I sometimes wonder if those people fighting so passionately against Park51 can fathom the diversity of those who died at ground zero. Do we think no Muslims died in the towers? My husband, Eddie Torres, killed on his second day of work at Cantor Fitzgerald while I was pregnant with our first child, was a dark-skinned Latino, often mistaken for Pakistani, who came here illegally from Colombia. How did “9/11 victim” become sloppy shorthand for “white Christian”? I wish someone would put out a list of all the ethnicities and religions and countries and economic levels of the victims. For all the talk of “remembering 9/11,” I wonder if we’ve missed the patriotic message entirely. So, in short: No, I did not think it was “a bad idea.”

If we name the nationalities of those lost in a bid to say to Kenya, as it grieves and tries to make sense of the horror that happened on the world’s watch, in its home, your loss is not just Kenyan loss, but is South African, is British, is American, is Zimbabwean, is Malawian, is not yours alone to bear, then we are doing more than just randomly ordering and valuing and comparing scars as if this will bring any kind of sense to the chaos.
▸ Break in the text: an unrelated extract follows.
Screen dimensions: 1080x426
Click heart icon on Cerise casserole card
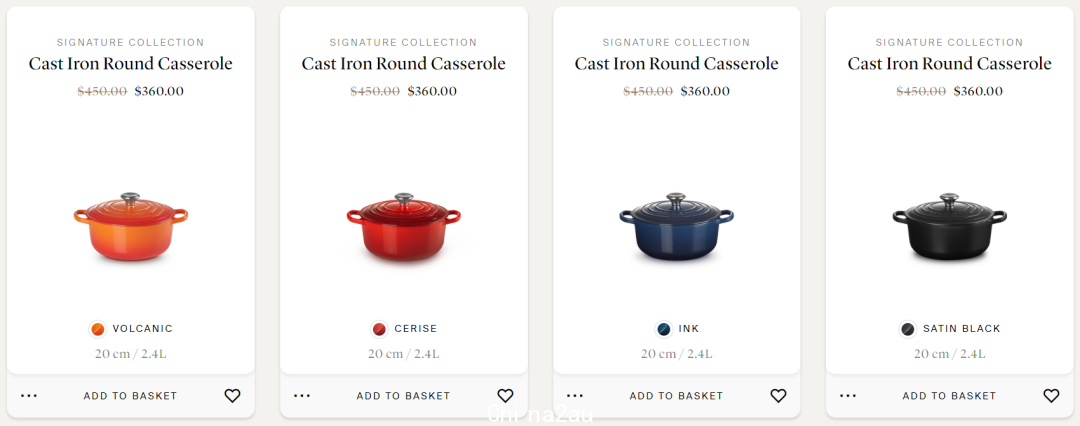506,396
Grief is chaos. It is order and narrative and everything you thought you knew ripped from you. I can’t imagine how many times over the chaos is multiplied when it is wrought by senseless mass violence and death. I can imagine the brief, perfunctory but sometimes lifesaving comfort brought by narrative-making in the face of loss. But even as we grieve, as we make meaning, it is important to recognise some narratives as harmful and they order they impose runs the risk of reinscribing the divisions that get us into trouble in the first place.